*TASK OBJECTIVE*. Copy out word for word the lines of the material starting at the line that contains "click on Toggle" and ending at the line that contains "The width and height of the screenshot is (2576, 1428).", including both of those lines.
-- -- --
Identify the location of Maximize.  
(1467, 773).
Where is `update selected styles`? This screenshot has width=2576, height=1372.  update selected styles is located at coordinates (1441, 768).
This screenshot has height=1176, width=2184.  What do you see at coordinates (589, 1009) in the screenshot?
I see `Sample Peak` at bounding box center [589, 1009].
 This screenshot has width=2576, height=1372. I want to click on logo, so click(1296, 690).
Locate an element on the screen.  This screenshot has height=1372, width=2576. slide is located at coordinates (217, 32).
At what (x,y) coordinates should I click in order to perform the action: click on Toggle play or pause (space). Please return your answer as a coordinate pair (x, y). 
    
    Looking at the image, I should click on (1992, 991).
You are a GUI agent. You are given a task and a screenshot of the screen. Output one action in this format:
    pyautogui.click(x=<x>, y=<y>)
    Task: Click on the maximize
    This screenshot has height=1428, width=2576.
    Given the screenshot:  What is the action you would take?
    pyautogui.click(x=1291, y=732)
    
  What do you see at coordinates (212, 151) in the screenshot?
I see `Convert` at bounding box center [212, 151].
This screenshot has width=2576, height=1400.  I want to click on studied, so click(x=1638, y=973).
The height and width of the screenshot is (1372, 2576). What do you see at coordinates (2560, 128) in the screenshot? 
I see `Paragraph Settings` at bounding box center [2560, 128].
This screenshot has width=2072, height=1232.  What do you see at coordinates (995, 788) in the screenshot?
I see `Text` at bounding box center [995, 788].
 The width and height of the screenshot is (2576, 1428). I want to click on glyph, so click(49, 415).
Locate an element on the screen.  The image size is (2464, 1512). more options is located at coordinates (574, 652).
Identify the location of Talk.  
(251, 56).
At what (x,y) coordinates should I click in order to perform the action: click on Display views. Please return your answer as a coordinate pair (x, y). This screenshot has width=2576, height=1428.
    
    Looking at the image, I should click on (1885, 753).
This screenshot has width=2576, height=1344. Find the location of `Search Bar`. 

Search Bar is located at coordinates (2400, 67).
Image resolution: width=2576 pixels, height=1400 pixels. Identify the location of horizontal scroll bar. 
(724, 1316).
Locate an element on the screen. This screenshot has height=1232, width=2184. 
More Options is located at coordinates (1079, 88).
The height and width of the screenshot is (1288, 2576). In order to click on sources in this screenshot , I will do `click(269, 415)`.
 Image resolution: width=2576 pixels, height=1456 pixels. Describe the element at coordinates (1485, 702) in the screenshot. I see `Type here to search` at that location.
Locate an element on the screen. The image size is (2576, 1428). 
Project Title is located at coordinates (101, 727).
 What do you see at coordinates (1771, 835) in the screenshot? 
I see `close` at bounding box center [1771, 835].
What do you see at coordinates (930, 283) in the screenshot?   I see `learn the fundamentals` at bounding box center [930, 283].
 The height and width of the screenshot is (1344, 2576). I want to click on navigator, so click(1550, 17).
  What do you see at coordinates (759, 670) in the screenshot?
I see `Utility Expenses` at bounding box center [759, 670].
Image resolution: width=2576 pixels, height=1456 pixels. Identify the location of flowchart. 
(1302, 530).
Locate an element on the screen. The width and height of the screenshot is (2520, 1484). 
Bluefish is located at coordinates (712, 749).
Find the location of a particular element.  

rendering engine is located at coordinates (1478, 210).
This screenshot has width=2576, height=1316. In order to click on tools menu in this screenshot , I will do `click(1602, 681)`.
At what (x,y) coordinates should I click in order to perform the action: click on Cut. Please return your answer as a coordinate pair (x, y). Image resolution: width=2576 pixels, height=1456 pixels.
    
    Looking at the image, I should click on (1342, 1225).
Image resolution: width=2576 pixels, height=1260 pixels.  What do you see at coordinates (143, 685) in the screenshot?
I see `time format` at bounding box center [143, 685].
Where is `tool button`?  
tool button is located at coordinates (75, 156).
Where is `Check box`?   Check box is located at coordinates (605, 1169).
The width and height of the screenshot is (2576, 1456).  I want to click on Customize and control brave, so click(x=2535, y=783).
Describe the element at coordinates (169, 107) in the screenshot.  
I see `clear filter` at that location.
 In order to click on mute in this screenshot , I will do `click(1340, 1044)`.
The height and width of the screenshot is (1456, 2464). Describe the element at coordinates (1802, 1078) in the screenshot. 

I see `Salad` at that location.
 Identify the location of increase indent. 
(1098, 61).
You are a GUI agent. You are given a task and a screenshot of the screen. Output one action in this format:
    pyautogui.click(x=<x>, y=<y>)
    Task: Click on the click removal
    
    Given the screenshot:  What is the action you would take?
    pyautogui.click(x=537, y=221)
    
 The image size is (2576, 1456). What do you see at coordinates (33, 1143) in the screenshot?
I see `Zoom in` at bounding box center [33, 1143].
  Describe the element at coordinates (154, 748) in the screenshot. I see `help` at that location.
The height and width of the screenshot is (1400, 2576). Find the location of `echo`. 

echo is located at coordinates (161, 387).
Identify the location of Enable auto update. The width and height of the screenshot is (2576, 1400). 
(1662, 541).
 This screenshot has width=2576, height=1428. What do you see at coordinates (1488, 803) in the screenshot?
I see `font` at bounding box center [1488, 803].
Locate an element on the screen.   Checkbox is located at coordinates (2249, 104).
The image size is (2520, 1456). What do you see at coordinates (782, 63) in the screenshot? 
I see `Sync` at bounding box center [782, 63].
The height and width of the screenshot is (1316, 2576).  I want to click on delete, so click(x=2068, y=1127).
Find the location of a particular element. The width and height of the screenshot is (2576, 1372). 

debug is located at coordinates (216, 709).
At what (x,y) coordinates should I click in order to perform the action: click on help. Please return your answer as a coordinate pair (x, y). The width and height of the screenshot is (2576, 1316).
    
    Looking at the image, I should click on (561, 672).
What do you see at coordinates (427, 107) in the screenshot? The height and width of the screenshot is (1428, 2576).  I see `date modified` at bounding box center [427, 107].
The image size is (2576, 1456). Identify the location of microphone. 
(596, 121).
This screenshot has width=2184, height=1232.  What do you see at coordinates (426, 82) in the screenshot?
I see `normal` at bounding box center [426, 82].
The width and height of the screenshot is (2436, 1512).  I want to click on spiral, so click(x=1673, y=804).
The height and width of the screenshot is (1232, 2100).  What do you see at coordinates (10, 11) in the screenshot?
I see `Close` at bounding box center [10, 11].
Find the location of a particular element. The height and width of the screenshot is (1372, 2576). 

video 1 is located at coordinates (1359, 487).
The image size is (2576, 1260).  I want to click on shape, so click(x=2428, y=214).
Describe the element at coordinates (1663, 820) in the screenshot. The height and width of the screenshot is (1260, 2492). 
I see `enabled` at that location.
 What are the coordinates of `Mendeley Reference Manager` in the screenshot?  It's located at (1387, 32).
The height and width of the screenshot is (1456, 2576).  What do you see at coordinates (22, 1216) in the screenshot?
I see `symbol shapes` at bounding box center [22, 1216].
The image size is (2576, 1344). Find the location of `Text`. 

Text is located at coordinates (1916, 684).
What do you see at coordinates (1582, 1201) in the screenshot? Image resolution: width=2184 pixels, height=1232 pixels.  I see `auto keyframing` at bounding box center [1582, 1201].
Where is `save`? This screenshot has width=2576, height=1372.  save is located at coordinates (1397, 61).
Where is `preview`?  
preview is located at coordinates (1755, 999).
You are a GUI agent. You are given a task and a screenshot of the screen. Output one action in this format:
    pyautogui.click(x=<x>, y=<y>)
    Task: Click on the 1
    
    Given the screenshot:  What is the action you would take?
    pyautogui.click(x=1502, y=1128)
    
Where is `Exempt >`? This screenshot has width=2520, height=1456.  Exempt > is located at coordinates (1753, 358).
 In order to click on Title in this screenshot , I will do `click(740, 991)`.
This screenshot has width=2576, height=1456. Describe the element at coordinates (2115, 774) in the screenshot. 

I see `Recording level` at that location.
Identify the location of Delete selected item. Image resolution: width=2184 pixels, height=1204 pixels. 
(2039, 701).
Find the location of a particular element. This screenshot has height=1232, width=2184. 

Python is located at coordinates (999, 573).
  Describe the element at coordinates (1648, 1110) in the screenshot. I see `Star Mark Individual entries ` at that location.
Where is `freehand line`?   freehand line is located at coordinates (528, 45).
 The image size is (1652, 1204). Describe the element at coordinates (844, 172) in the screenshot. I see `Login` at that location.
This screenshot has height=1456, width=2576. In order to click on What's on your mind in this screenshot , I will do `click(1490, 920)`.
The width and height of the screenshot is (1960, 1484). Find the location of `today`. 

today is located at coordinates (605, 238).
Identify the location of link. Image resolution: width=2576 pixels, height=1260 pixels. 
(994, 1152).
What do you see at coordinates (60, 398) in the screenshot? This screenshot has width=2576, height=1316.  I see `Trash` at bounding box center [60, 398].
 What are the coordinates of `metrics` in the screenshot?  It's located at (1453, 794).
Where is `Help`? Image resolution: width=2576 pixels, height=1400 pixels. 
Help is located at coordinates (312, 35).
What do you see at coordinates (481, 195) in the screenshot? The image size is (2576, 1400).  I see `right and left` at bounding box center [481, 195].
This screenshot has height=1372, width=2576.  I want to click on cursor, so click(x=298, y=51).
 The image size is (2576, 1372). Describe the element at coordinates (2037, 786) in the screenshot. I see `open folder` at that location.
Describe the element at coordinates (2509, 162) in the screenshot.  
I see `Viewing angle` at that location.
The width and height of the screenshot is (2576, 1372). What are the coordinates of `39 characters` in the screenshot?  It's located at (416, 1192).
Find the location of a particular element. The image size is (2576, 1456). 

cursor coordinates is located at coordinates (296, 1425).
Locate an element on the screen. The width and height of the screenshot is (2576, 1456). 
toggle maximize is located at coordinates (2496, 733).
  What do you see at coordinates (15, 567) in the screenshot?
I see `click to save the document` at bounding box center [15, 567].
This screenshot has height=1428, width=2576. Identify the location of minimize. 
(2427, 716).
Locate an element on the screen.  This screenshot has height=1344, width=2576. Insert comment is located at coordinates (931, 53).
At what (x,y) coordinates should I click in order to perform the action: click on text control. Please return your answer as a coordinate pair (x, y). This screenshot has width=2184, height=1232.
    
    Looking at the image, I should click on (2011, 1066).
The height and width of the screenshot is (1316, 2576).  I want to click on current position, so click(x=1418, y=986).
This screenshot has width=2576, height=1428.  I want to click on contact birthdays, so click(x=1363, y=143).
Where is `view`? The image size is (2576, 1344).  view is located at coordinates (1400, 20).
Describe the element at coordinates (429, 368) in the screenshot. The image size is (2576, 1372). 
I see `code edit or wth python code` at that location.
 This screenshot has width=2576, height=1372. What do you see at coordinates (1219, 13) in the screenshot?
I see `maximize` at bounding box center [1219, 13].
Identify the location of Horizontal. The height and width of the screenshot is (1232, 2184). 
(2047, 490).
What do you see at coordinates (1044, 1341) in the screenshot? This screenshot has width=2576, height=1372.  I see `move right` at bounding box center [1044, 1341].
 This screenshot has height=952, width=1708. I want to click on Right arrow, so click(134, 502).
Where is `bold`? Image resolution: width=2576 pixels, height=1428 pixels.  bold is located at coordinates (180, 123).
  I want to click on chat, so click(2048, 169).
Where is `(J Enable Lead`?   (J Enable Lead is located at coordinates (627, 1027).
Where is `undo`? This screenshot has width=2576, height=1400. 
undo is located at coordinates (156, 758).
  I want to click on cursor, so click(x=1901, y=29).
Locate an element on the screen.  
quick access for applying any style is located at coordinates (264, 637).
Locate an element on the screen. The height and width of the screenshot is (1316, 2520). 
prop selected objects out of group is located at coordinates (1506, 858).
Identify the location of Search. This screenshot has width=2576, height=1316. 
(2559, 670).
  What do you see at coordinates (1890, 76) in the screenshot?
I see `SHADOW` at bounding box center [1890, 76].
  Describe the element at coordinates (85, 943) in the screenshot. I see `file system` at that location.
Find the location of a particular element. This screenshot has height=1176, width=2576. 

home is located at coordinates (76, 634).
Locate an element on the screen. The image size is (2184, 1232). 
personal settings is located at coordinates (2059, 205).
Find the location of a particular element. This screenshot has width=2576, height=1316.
-- -- --
*SOLUTION FOR THIS EXERCISE*.
At what (x,y) coordinates should I click in order to perform the action: click on Toggle play or pause (space). Please return your answer as a coordinate pair (x, y). 
    
    Looking at the image, I should click on (1992, 991).
You are a GUI agent. You are given a task and a screenshot of the screen. Output one action in this format:
    pyautogui.click(x=<x>, y=<y>)
    Task: Click on the maximize
    This screenshot has height=1428, width=2576.
    Given the screenshot:  What is the action you would take?
    pyautogui.click(x=1291, y=732)
    
  What do you see at coordinates (212, 151) in the screenshot?
I see `Convert` at bounding box center [212, 151].
This screenshot has width=2576, height=1400.  I want to click on studied, so click(x=1638, y=973).
The height and width of the screenshot is (1372, 2576). What do you see at coordinates (2560, 128) in the screenshot? 
I see `Paragraph Settings` at bounding box center [2560, 128].
This screenshot has width=2072, height=1232.  What do you see at coordinates (995, 788) in the screenshot?
I see `Text` at bounding box center [995, 788].
 The width and height of the screenshot is (2576, 1428). I want to click on glyph, so click(49, 415).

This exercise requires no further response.